For the love of saké

In 2007 I got bitten by the saké bug and ended up a samurai. To put samurai into context: I’m not referring to the noble warriors of medieval Japan, rather an esteemed title given by the Japan Saké Brewers Association to folks who promote saké and Japanese culture.  Saké Samurai.  This honor was the beginning of an incredible pilgrimage into one of the most ancient and culturally significant brewing industries in the world.

As a Saké Samurai (and in cooperation with the International Wine Challenge – one of the biggest wine competitions in the world) I have worked with some of the most passionate (bordering on fanatical) people in the saké world.  Our vision: to put Japanese saké on the global stage.

It’s working.  Saké is one of the most talked about alcoholic beverages in the world right now.  However, it’s still one of the most misunderstood.

Like geisha, the truth about saké is both surprising and intriguing.  Sake brewing is a respected craft passed down over centuries, and nurtured like the tiny grains that are its raw ingredient.

Saké is, by definition, a rice wine – a beverage born from the fermentation of rice and water. Unsurprisingly its history is directly linked to that of rice, and its origin is estimated around 300 BC, when rice cultivation was first imported to Japan from China.  Like beer in Bavaria, saké is a critical part of Japanese culture, so much so that it is formally recognised as the national drink.

The efforts and attention to detail in the production of saké border on the extraordinary.  One of the more interesting practices is that of ‘polishing’; a process whereby each grain of rice is polished to increase the quality and the percentage of sugar in the final mix.  Rice polished to at least 50 percent of its original weight has an unparalleled elegance, often showing intense fruit aromas.  It is not unusual for the best sakés to fetch a similar price to top flight Burgundies.

The journey to discovering the beauty and complexity of saké can be a little bumpy and confusing, but like all of the best experiences it is worth persevering.

One of the first misapprehensions I encounter from wine consumers is that saké is fairly homogenous, which is as inaccurate as saying all chardonnay tastes the same.  Broadly speaking, premium saké is categorized into two main styles: saké that has been fortified with extra alcohol, and unfortified saké, or junmai, made using only rice and water.  Sakés within each category are then graded according to the percentage of polished rice, with daiginjo denoting the most highly polished (and therefore premium) saké in both the fortified and unfortified categories.  For those more adventurous consumers there are barrel-aged sakés, bottle-aged sakés, sweet sakés, dry sakés, sparkling sakés, cloudy sakés, the list goes on.

To date, availability has been the biggest obstacle to discovering saké.
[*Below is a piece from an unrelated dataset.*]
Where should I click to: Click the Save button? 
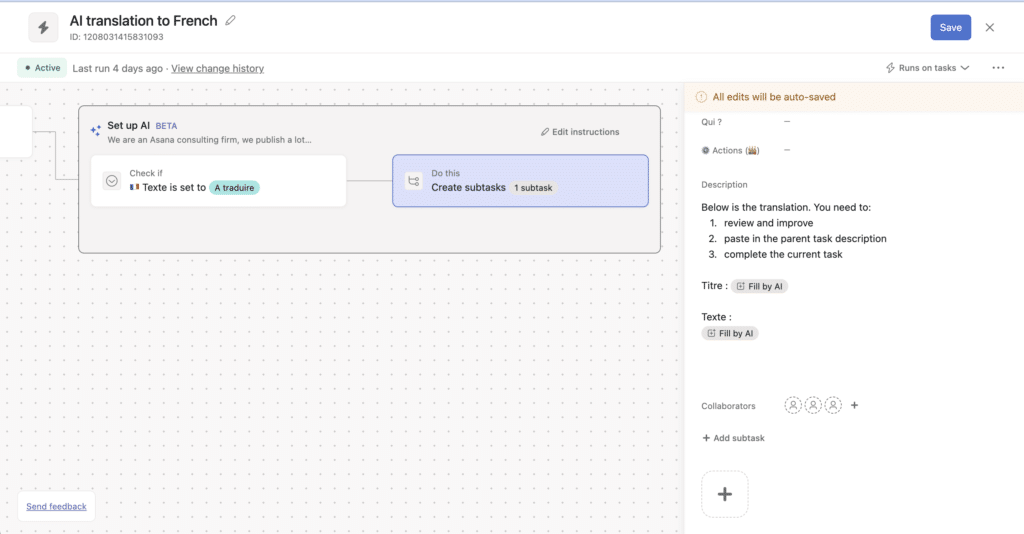pyautogui.click(x=950, y=28)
Japan produces some 800 million 75 cl bottles, but has only ever exported 2%.  Thankfully the Japanese brewing industry along with its government is set to launch initiatives to grow exports by five times before the Tokyo Olympics in 2020.  If ever there was a time to discover saké, it is now!

Do not, whatever you do, let the bottle labels deter you (a reasonable reaction to the almost exclusively Japanese script).  A blunt but effective tool to filter the good from the bad is to look at the alcohol level.  The best examples of saké have relatively moderate levels of alcohol (between 14 – 17 percent).  Steer well clear of anything with a throat-scorching 25 percent, and if in doubt consult the sommelier, or do your own research.

I highly recommend Philip Harpers book – ‘The Insider’s Guide to Saké’.

To get you going in the meantime, here are some quick saké truths:

  • If you have the chance to visit Japan (and I dearly hope you do) it is useful to know that the beverage we refer to as saké, in English, is a premium rice wine called nihonshu or literally ‘Japan liquor’ in Japan.
  • A common misconception is that saké is overly alcoholic, however it is always less than20% percent (often between 15-17%) and only ever lightly fortified (if at all) to enhance the intensity of aromas.
  • Saké can be served room temperature, cool or warm – the choice is yours. The quality of the saké and the season are usually factors in the decision, with the best sakés generally served cold.
  • Natural wine aficionados and clean eaters take note: Saké is completely natural. No sulfites, no additives, no preservatives.
  • Saké is low acid and low bitterness making it a more flexible food partner than wine. It complements so many cuisines including modern European, Middle Eastern and – of course – Japanese and fusion Asian styles.
  • In restaurants it can be purchased in smaller bottles so works well for lunchtime dining and sharing small plates.
  • Saké is an entirely different drinking experience to wine – no need to choose sides.